The table and graph below show a slow growth in passenger numbers, with a peak during World War 2. At 269,000, the current numbers far exceed even that 1943 peak of 155,392, but Pukekohe's population has grown from 3,610 in 1947 to 11,676 in 2018. However, there were fewer than 100 passengers a day in 2001, but numbers rose rapidly to over 500 by 2011.
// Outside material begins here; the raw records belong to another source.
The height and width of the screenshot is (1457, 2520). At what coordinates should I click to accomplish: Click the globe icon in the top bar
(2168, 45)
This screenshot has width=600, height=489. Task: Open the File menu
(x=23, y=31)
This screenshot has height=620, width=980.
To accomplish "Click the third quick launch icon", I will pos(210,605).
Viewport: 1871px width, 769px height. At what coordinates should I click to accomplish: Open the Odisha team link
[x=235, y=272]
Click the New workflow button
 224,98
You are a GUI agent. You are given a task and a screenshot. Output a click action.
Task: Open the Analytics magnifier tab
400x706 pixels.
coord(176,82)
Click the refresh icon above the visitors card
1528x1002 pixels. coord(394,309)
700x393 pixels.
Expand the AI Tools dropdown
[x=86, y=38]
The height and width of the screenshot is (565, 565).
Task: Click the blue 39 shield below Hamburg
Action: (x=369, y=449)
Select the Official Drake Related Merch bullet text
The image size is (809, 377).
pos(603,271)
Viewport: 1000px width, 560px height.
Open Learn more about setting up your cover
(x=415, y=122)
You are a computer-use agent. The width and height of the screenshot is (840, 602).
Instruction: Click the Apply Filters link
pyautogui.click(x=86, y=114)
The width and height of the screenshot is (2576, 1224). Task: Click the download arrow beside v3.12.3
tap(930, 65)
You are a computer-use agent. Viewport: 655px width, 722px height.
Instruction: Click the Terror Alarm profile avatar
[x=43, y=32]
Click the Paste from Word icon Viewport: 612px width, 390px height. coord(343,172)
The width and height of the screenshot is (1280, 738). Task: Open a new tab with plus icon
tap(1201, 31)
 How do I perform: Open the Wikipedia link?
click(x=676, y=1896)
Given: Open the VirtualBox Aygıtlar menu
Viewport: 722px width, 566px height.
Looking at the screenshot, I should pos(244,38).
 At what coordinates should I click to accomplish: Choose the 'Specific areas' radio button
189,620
| year | tickets | season tickets | staff |
| 1881 | 4,637 |  | 3 |
| 1882 | 5,004 |  | 3 |
| 1883 | 5,002 |  | 3 |
| 1884 | 6,469 |  | 3 |
| 1885 | 5,771 | 31 | 3 |
| 1886 | 6,216 | 47 | 3 |
| 1887 | 6,081 | 48 | 3 |
| 1888 | 5,107 | 47 | 2 |
| 1889 | 5,027 | 27 | 3 |
| 1890 | N/A |  |  |
| 1891 | 4,718 | 28 | 3 |
| 1892 | 4,502 | 17 | 3 |
| 1893 | 4,437 | 10 | 3 |
| 1894 | 4,504 | 22 | 3 |
| 1895 | 4,868 | 12 | 3 |
| 1896 | 4,936 | 8 | 3 |
| 1897 | 5,053 | 34 | 3 |
| 1898 | 5,883 | 15 | 3 |
| 1899 | 6,595 | 26 | 4 |
| 1900 | 7,066 | 40 | 4 |
| 1901 | N/A |  |  |
| 1902 | 10,911 | 49 | 5 |
| 1903 | 11,005 | 42 | 5 |
| 1904 | 12,926 | 75 | 5 |
| 1905 | 12,816 | 101 | 6 |
| 1906 | 13,507 | 149 | 6 |
| 1907 | 14,953 | 112 | 5 |
| 1908 | 16,033 | 106 | 6 |
| 1909 | 17,086 | 112 | 6 |
| 1910 | 18,504 | 115 | 5 |
| 1911 | 20,325 | 142 | 6 |
| 1912 | 25,667 | 119 | 8 |
| 1913 | 29,578 | 242 | 9 |
| 1914 | 34,928 | 287 |  |
| 1915 | 35,057 | 266 |  |
| 1916 | 36,170 | 279 |  |
| 1917 | 34,214 | 301 |  |
| 1918 | 33,026 | 265 |  |
| 1919 | 33,510 | 306 |  |
| 1920 | 37,080 | 323 |  |
| 1921 | 44,162 | 339 |  |
| 1922 | 43,255 | 465 |  |
| 1923 | 39,428 | 272 |  |
| 1924 | 39,467 | 970 |  |
| 1925 | 39,773 | 877 |  |
| 1926 | 42,195 | 978 |  |
| 1927 | 43,655 | 788 |  |
| 1928 | 34,624 | 568 |  |
| 1929 | 22,923 | 379 |  |
| 1930 | 19,849 | 252 |  |
| 1931 | 22,822 | 277 |  |
| 1932 | 25,160 | 302 |  |
| 1933 | 37,652 | 289 |  |
| 1934 | 44,401 | 242 |  |
| 1935 | 50,132 | 193 |  |
| 1936 | 52,640 | 259 |  |
| 1937 | 54,282 | 229 |  |
| 1938 | 53,482 | 225 |  |
| 1939 | 50,563 | 219 |  |
| 1940 | 47,008 |  |  |
| 1941 | 49,517 | 276 |  |
| 1942 | 62,749 | 315 |  |
| 1943 | 155,392 | 393 |  |
| 1944 | 150,522 | 279 |  |
| 1945 | 74,814 | 316 |  |
| 1946 | 73,727 | 280 |  |
| 1947 | 45,303 | 411 |  |
| 1948 | 42,719 | 577 |  |
| 1949 | 40,548 | 713 |  |
| 1950 | 43,402 | 475 |  |
| 2011 | 1,052 per weekday |  |  |
| 2019 | 269,000 |  |  |

==Services==
Auckland One Rail, on behalf of Auckland Transport, operates South City Line services to Newmarket.

From 10 February 2025, Te Huia began to stop at Pukekohe Station.